Sexual trauma has a way of reorganizing a life from the inside. It shapes what feels safe, what feels possible, what the body allows and what it quietly refuses. Many people who have experienced it do not identify primarily as trauma survivors. They identify as people whose desire has gone quiet, whose intimacy feels managed rather than felt, whose sense of themselves as sexual beings has become complicated in ways that are difficult to name.

This is where existential work begins — not with the trauma as the primary object of attention, but with the life that has formed around it. What do you want? What feels true to you? Where have you lost the thread of your own experience? These questions are not avoidant of what happened. They are often a more bearable and ultimately more revealing way into it.

Trauma-focused work does not have to mean returning repeatedly to the details of what occurred.
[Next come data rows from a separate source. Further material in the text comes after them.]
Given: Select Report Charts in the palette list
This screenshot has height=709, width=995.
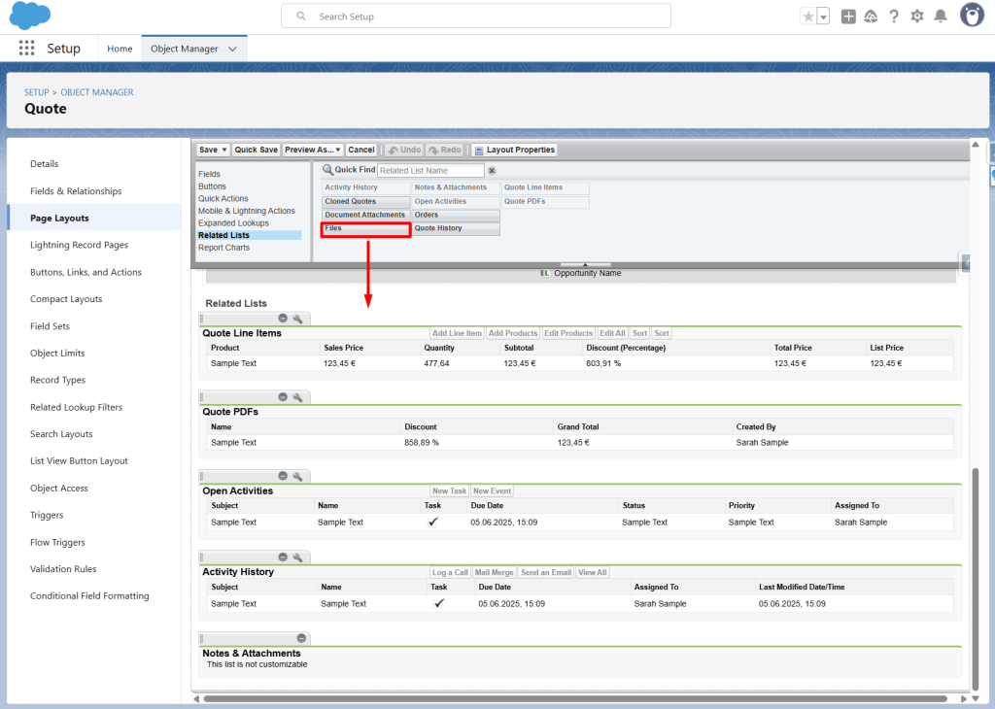Looking at the screenshot, I should point(223,248).
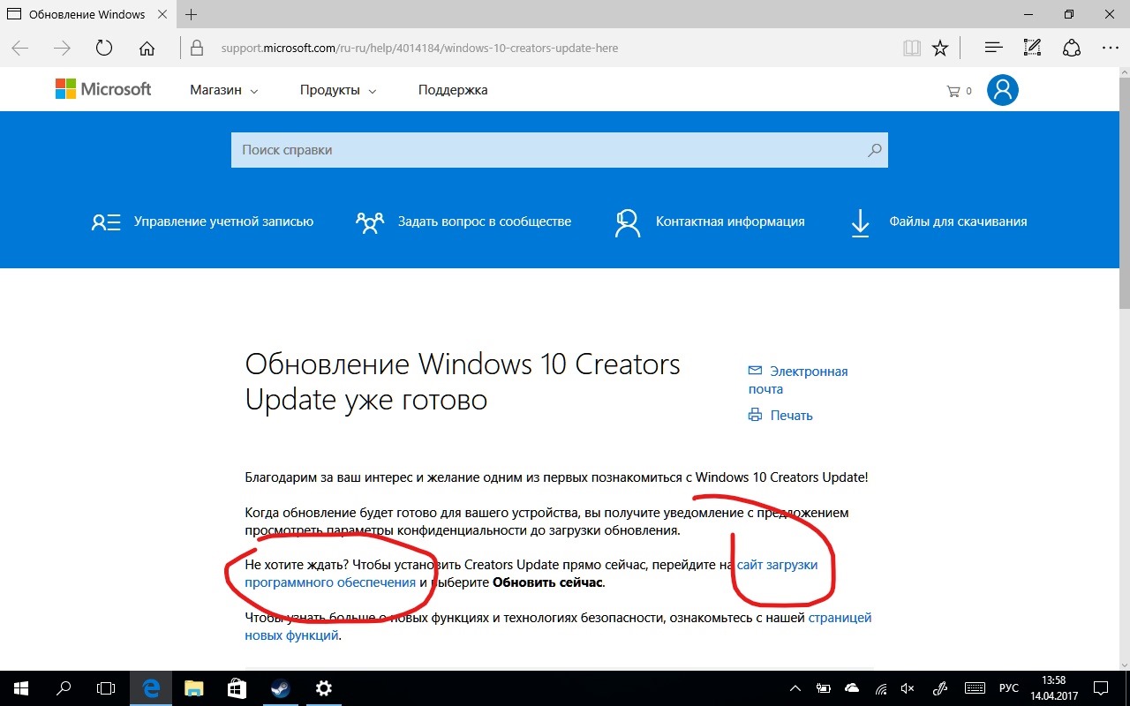This screenshot has width=1130, height=706.
Task: Open Reading view book icon
Action: tap(911, 48)
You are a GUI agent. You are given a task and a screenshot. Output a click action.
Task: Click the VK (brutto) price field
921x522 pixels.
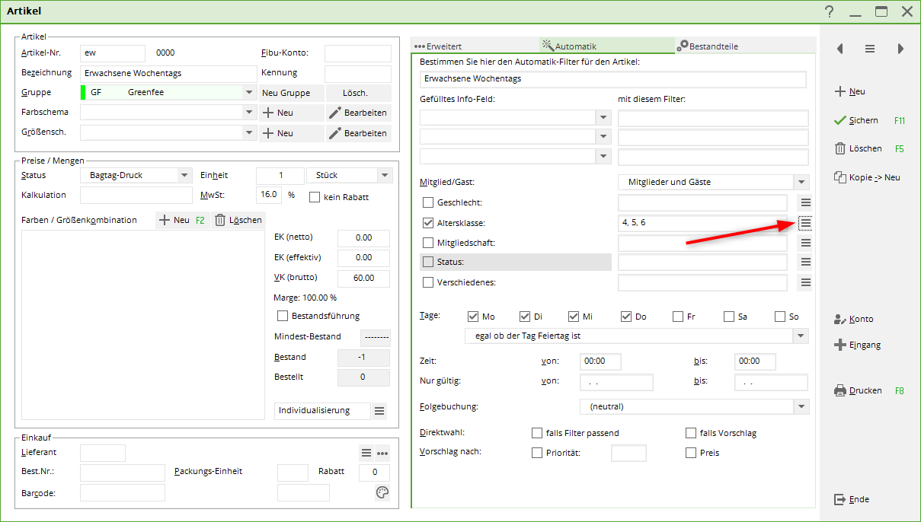[x=363, y=279]
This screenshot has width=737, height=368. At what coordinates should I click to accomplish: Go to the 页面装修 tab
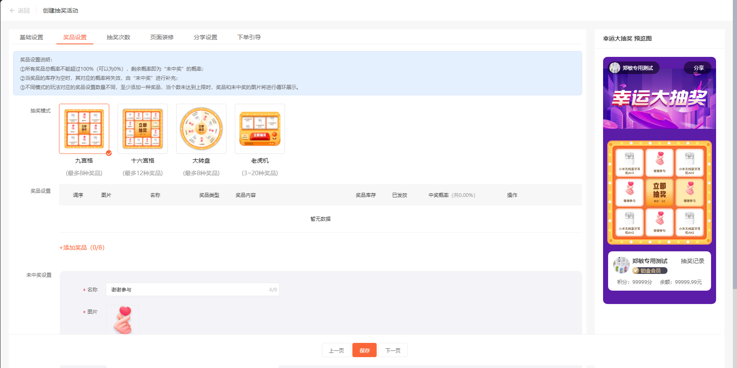pos(162,37)
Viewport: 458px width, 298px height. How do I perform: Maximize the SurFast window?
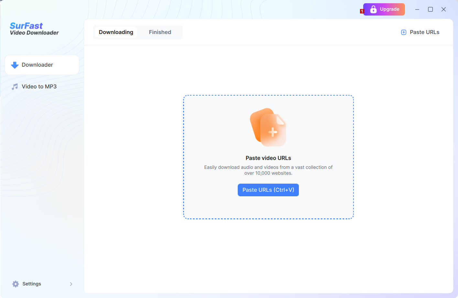tap(431, 9)
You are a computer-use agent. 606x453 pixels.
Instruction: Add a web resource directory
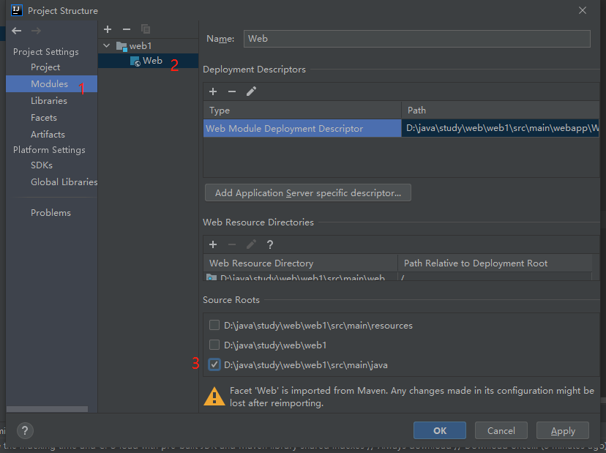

For many people, the more useful inquiry is forward-looking: who are you now, what has been foreclosed, and what remains possible? That kind of work requires a space where nothing needs to be softened or explained away — where the full complexity of your experience is taken seriously rather than managed toward a predetermined outcome.

If you have carried sexual trauma and found that conventional approaches to healing have felt reductive, or that the people in your life cannot quite hold the weight of what you are working through, this may be the kind of space you have been looking for.

Policy on Joint Sessions in Cases of Sexual Trauma

To do trauma therapy safely, you need to be able to speak freely, feel in control of your choices and trust that your nervous system will not be pushed into overwhelm. When someone has been sexually harmed, being in the same room with the person who caused that harm can make it much harder to feel safe or to do meaningful therapeutic work.

For this reason, this practice does not hold therapy sessions where a survivor of sexual trauma and the person who harmed them are present together. This applies to all types of sessions, not just trauma processing. Trauma work is done individually with the survivor so that healing can occur in a space that supports safety, autonomy and emotional stability.

If you are in an ongoing relationship with the person who caused harm, you and that person may each seek therapy separately with different providers. This policy is in place to protect your well-being and to ensure that therapy does not unintentionally cause further harm.

This practice complies with the Texas Behavioral Health Executive Council rules governing Licensed Professional Counselors and adheres to the ethical principles and practice guidelines of the American Psychological Association regarding trauma-informed care, client safety and informed consent. Written informed consent is provided prior to the initiation of counseling services. Trauma therapy requires an environment of emotional safety, autonomy and confidentiality.